In de huidige Wob is bepaald dat een verzoek om informatie wordt ingewilligd tenzij sprake is van een uitzonderingsgrond of beperking. Dit geeft uiting aan het principe dat informatie openbaar is, tenzij een bepaald belang zich daartegen verzet. Informatie kan vervolgens op verschillende manieren daadwerkelijk openbaar worden gemaakt.

Voetnoten

36. E.J. Daalder, Handboek openbaarheid van bestuur, 2011, p. 132.

37. Over wetten en praktische bezwaren, 2004, p. 23.

38. Toelichting bij het Voorontwerp, p. 111.

Kamerstukken II 2013/14, 33 328, nr. 9, p. 19-20 (MvT n.a.v. advies RvS)

Memorie van toelichting Woo n.a.v. advies RvS (33 328, nr. 9) – artikelsgewijze toelichting

Artikel 2.1 Begripsbepalingen

De begripsbepaling voor overheidsorgaan staat ook al in de huidige Wob en komt overeen met de definitie van het begrip bestuursorgaan in het eerste lid van artikel 1:1 van de Algemene wet bestuursrecht zonder de uitzonderingen in de overige leden.

«Publieke informatie» is de aanduiding voor informatie die berust bij een orgaan waarop de wet van toepassing is. Alle bij een orgaan berustende informatie is publieke informatie, tenzij het privaatrechtelijke rechtspersonen zijn die met openbaar gezag zijn bekleed. In die gevallen is de wet slechts van toepassing op de informatie die betrekking heeft op de uitoefening van dat publiek gezag. Dit volgt uit de toelichting bij artikel 1:1, eerste lid, van de Algemene wet bestuursrecht, waar voor «b-organen» wordt opgemerkt dat zij slechts bestuursorgaan zijn voor zover zij openbaar gezag uitoefenen. Tot publieke informatie wordt tevens gerekend de informatie die door de op grond van artikel 2.3 aan te wijzen bestuursorganen kan worden gevorderd bij onderdelen van de semipublieke sector.

Het begrip «document» komt overeen met de begripsbepaling in de huidige Wob, met dien verstande dat de term «ander materiaal» is vervangen door «ander geheel van vastgelegde gegevens», omdat een elektronisch bestand niet uit een materiaal bestaat.

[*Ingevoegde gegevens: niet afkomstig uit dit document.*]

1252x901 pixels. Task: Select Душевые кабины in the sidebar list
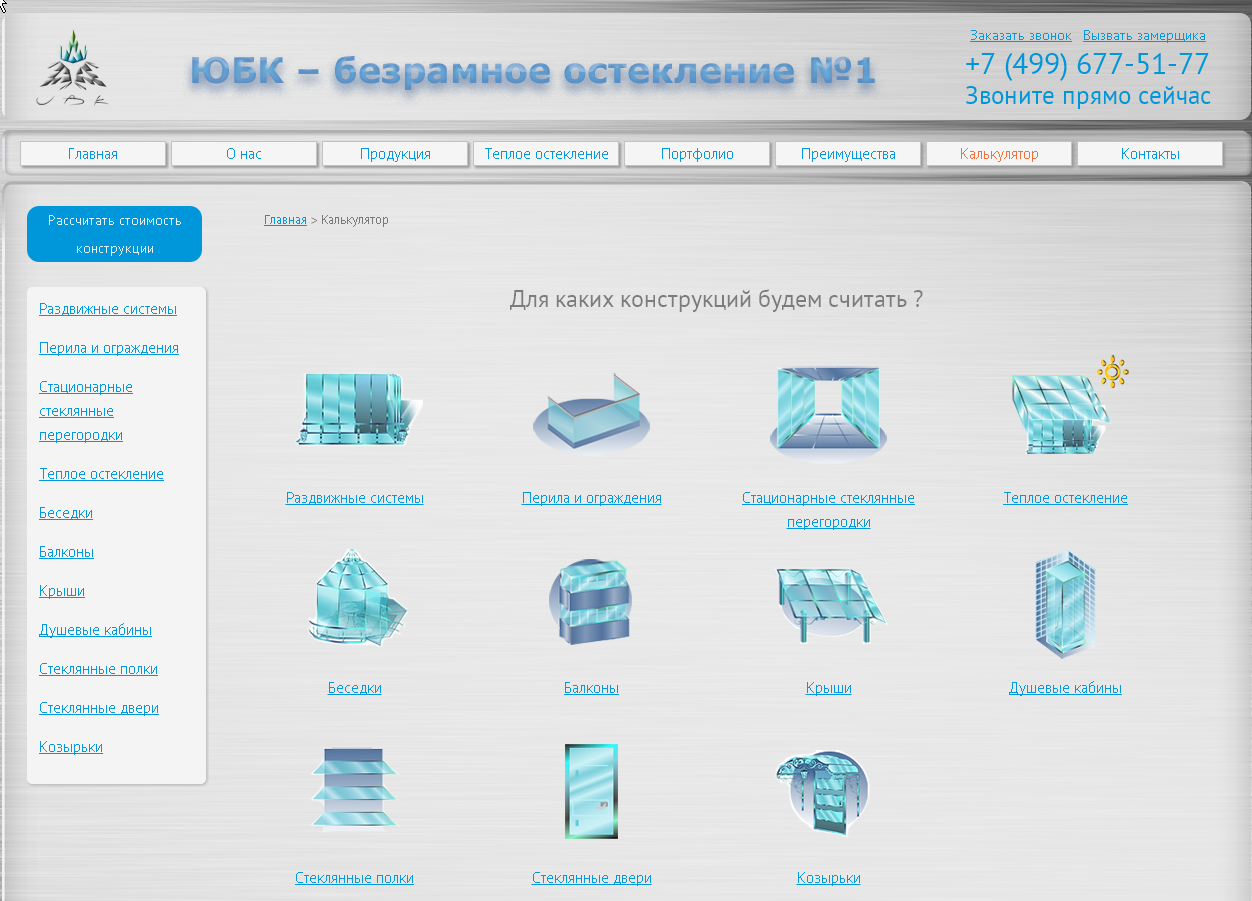point(95,629)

Onder «ander geheel van vastgelegde gegevens» valt niet alleen een elektronisch bestand, maar ook een analoge foto of film of een andere niet-digitale verzameling gegevens die niet als schriftelijk kan worden aangemerkt.

Het «register» in onderdeel e en de «Informatiecommissaris» in onderdeel h zijn twee nieuwe begrippen die beide verwijzen naar het artikel waarin hun bestaan wordt geregeld.

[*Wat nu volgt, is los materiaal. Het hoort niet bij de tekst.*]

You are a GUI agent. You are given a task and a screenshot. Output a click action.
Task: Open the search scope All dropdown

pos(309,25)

De begrippen «hergebruik» en milieu-informatie komen overeen met de begripsbepaling in de huidige Wob.

Kamerstukken II 2013/14, 33 328, nr. 9, p. 66 (MvT n.a.v. advies RvS)

Nota n.a.v. het verslag (33 328, nr. 12)

De leden van de fractie van de PvdA vroegen in hoeverre de initiatiefnemers meer openbaar willen maken dan de in dat verdrag genoemde officiële documenten.

De initiatiefnemers zijn van oordeel dat het wetsvoorstel op dit punt niet ruimer is dan het verdrag van Tromsø. Het verdrag definieert «officiële documenten» zeer breed, zo blijkt uit de toelichting bij het Verdrag. Het gaat daarbij om alle informatie die door publieke autoriteiten (public authorities) is opgesteld of ontvangen en vastgelegd op welk fysiek middel dan ook, inclusief informatie opgeslagen in elektronische databases. Feitelijk komt dit op hetzelfde neer als de definitie van publieke informatie en documenten in artikel 2.1 van de Wet open overheid.

Kamerstukken II 2013/14, 33 328, nr. 12, p. 11 (Nota n.a.v. verslag)

2e nota van wijziging Woo (33 328, nr. 14)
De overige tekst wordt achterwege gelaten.